■ Source material

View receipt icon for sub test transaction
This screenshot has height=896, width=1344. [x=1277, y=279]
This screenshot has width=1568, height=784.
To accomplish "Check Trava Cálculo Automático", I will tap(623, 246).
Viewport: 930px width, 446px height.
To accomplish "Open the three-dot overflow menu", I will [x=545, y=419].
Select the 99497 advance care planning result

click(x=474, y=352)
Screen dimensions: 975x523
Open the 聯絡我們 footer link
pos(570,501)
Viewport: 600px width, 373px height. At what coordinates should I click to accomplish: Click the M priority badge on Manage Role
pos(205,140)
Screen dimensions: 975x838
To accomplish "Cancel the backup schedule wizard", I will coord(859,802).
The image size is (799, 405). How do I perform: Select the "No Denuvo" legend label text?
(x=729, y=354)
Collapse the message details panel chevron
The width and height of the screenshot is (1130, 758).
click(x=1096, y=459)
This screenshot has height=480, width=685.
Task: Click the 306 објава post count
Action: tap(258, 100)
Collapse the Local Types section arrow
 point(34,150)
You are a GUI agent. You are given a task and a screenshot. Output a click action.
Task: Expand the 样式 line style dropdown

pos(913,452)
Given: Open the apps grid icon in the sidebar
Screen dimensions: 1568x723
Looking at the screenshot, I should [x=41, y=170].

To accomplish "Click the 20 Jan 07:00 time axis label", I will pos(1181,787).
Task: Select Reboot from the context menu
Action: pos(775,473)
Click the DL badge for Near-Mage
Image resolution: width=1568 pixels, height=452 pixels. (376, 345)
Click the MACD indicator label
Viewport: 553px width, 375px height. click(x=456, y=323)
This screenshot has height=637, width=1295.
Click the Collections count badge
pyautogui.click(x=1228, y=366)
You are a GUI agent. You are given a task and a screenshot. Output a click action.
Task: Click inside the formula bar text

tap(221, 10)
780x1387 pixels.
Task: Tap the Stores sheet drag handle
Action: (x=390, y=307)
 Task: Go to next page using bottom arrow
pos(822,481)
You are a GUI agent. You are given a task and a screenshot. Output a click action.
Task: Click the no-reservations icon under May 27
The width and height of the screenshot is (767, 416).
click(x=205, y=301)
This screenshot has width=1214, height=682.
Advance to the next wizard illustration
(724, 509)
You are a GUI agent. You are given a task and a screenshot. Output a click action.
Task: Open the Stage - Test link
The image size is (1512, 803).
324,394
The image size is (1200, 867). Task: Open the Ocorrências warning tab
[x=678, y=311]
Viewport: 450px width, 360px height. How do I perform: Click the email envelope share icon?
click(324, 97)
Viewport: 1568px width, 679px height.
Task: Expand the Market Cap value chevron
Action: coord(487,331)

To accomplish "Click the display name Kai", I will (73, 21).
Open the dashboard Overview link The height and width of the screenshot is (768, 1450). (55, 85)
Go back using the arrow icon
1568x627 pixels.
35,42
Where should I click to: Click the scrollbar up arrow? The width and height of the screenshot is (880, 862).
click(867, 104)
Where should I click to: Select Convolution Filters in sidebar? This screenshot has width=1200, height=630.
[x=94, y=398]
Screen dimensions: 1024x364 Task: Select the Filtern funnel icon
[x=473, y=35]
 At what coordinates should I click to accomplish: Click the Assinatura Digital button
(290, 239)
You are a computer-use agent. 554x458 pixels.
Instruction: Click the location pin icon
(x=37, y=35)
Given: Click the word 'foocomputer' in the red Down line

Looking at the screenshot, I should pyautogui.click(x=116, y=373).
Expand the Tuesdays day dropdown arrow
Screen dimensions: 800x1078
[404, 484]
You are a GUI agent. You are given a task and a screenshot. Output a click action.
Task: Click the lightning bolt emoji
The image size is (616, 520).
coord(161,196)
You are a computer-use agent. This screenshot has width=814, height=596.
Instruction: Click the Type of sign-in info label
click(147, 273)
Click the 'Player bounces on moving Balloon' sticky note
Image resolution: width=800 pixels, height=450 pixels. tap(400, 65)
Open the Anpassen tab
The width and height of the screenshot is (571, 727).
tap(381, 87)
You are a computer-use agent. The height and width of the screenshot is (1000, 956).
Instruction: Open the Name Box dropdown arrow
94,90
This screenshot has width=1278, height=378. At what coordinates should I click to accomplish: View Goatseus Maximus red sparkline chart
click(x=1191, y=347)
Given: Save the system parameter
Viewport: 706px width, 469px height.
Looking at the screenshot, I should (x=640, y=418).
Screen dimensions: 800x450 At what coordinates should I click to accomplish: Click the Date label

■ What to do
The whole block of data above should be printed again verbatim.

■ Answer space
View receipt icon for sub test transaction
This screenshot has height=896, width=1344. [x=1277, y=279]
This screenshot has width=1568, height=784.
To accomplish "Check Trava Cálculo Automático", I will tap(623, 246).
Viewport: 930px width, 446px height.
To accomplish "Open the three-dot overflow menu", I will [x=545, y=419].
Select the 99497 advance care planning result

click(x=474, y=352)
Screen dimensions: 975x523
Open the 聯絡我們 footer link
pos(570,501)
Viewport: 600px width, 373px height. At what coordinates should I click to accomplish: Click the M priority badge on Manage Role
pos(205,140)
Screen dimensions: 975x838
To accomplish "Cancel the backup schedule wizard", I will coord(859,802).
The image size is (799, 405). How do I perform: Select the "No Denuvo" legend label text?
(x=729, y=354)
Collapse the message details panel chevron
The width and height of the screenshot is (1130, 758).
click(x=1096, y=459)
This screenshot has height=480, width=685.
Task: Click the 306 објава post count
Action: tap(258, 100)
Collapse the Local Types section arrow
 point(34,150)
You are a GUI agent. You are given a task and a screenshot. Output a click action.
Task: Expand the 样式 line style dropdown

pos(913,452)
Given: Open the apps grid icon in the sidebar
Screen dimensions: 1568x723
Looking at the screenshot, I should [x=41, y=170].

To accomplish "Click the 20 Jan 07:00 time axis label", I will pos(1181,787).
Task: Select Reboot from the context menu
Action: pos(775,473)
Click the DL badge for Near-Mage
Image resolution: width=1568 pixels, height=452 pixels. (376, 345)
Click the MACD indicator label
Viewport: 553px width, 375px height. click(x=456, y=323)
This screenshot has height=637, width=1295.
Click the Collections count badge
pyautogui.click(x=1228, y=366)
You are a GUI agent. You are given a task and a screenshot. Output a click action.
Task: Click inside the formula bar text

tap(221, 10)
780x1387 pixels.
Task: Tap the Stores sheet drag handle
Action: (x=390, y=307)
 Task: Go to next page using bottom arrow
pos(822,481)
You are a GUI agent. You are given a task and a screenshot. Output a click action.
Task: Click the no-reservations icon under May 27
The width and height of the screenshot is (767, 416).
click(x=205, y=301)
This screenshot has width=1214, height=682.
Advance to the next wizard illustration
(724, 509)
You are a GUI agent. You are given a task and a screenshot. Output a click action.
Task: Open the Stage - Test link
The image size is (1512, 803).
324,394
The image size is (1200, 867). Task: Open the Ocorrências warning tab
[x=678, y=311]
Viewport: 450px width, 360px height. How do I perform: Click the email envelope share icon?
click(324, 97)
Viewport: 1568px width, 679px height.
Task: Expand the Market Cap value chevron
Action: coord(487,331)

To accomplish "Click the display name Kai", I will (73, 21).
Open the dashboard Overview link The height and width of the screenshot is (768, 1450). (55, 85)
Go back using the arrow icon
1568x627 pixels.
35,42
Where should I click to: Click the scrollbar up arrow? The width and height of the screenshot is (880, 862).
click(867, 104)
Where should I click to: Select Convolution Filters in sidebar? This screenshot has width=1200, height=630.
[x=94, y=398]
Screen dimensions: 1024x364 Task: Select the Filtern funnel icon
[x=473, y=35]
 At what coordinates should I click to accomplish: Click the Assinatura Digital button
(290, 239)
You are a computer-use agent. 554x458 pixels.
Instruction: Click the location pin icon
(x=37, y=35)
Given: Click the word 'foocomputer' in the red Down line

Looking at the screenshot, I should pyautogui.click(x=116, y=373).
Expand the Tuesdays day dropdown arrow
Screen dimensions: 800x1078
[404, 484]
You are a GUI agent. You are given a task and a screenshot. Output a click action.
Task: Click the lightning bolt emoji
The image size is (616, 520).
coord(161,196)
You are a computer-use agent. This screenshot has width=814, height=596.
Instruction: Click the Type of sign-in info label
click(147, 273)
Click the 'Player bounces on moving Balloon' sticky note
Image resolution: width=800 pixels, height=450 pixels. tap(400, 65)
Open the Anpassen tab
The width and height of the screenshot is (571, 727).
tap(381, 87)
You are a computer-use agent. The height and width of the screenshot is (1000, 956).
Instruction: Open the Name Box dropdown arrow
94,90
This screenshot has width=1278, height=378. At what coordinates should I click to accomplish: View Goatseus Maximus red sparkline chart
click(x=1191, y=347)
Given: Save the system parameter
Viewport: 706px width, 469px height.
Looking at the screenshot, I should (x=640, y=418).
Screen dimensions: 800x450 At what coordinates should I click to accomplish: Click the Date label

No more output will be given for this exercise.